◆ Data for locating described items

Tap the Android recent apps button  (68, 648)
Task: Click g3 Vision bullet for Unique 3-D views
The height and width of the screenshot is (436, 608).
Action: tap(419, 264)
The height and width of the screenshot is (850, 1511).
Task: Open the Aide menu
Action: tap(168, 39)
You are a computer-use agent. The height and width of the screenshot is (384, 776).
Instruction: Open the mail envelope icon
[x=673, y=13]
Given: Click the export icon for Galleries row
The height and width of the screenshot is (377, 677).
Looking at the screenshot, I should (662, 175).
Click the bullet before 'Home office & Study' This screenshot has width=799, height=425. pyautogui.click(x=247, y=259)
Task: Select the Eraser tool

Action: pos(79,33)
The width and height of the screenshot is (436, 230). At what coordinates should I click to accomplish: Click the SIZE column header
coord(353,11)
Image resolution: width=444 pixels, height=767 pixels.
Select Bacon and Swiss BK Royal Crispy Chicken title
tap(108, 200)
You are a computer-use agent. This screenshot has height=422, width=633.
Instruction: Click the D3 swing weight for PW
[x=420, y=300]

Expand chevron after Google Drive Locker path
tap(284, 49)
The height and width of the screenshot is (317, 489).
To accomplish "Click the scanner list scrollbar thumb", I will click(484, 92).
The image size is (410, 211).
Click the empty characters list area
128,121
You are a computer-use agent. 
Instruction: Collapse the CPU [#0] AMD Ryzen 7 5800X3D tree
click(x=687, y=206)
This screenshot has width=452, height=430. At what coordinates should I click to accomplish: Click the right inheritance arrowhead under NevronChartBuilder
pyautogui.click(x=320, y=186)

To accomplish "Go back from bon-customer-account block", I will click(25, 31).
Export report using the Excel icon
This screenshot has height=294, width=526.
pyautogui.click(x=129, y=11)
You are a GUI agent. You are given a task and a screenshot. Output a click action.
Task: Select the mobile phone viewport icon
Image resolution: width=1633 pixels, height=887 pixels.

◆ Work to do
Reproduce all of the data above word for word.

◆ Response to this task
Tap the Android recent apps button  (68, 648)
Task: Click g3 Vision bullet for Unique 3-D views
The height and width of the screenshot is (436, 608).
Action: tap(419, 264)
The height and width of the screenshot is (850, 1511).
Task: Open the Aide menu
Action: tap(168, 39)
You are a computer-use agent. The height and width of the screenshot is (384, 776).
Instruction: Open the mail envelope icon
[x=673, y=13]
Given: Click the export icon for Galleries row
The height and width of the screenshot is (377, 677).
Looking at the screenshot, I should (662, 175).
Click the bullet before 'Home office & Study' This screenshot has width=799, height=425. pyautogui.click(x=247, y=259)
Task: Select the Eraser tool

Action: pos(79,33)
The width and height of the screenshot is (436, 230). At what coordinates should I click to accomplish: Click the SIZE column header
coord(353,11)
Image resolution: width=444 pixels, height=767 pixels.
Select Bacon and Swiss BK Royal Crispy Chicken title
tap(108, 200)
You are a computer-use agent. This screenshot has height=422, width=633.
Instruction: Click the D3 swing weight for PW
[x=420, y=300]

Expand chevron after Google Drive Locker path
tap(284, 49)
The height and width of the screenshot is (317, 489).
To accomplish "Click the scanner list scrollbar thumb", I will click(484, 92).
The image size is (410, 211).
Click the empty characters list area
128,121
You are a computer-use agent. 
Instruction: Collapse the CPU [#0] AMD Ryzen 7 5800X3D tree
click(x=687, y=206)
This screenshot has width=452, height=430. At what coordinates should I click to accomplish: Click the right inheritance arrowhead under NevronChartBuilder
pyautogui.click(x=320, y=186)

To accomplish "Go back from bon-customer-account block", I will click(25, 31).
Export report using the Excel icon
This screenshot has height=294, width=526.
pyautogui.click(x=129, y=11)
You are a GUI agent. You are given a task and a screenshot. Output a click action.
Task: Select the mobile phone viewport icon
Image resolution: width=1633 pixels, height=887 pixels.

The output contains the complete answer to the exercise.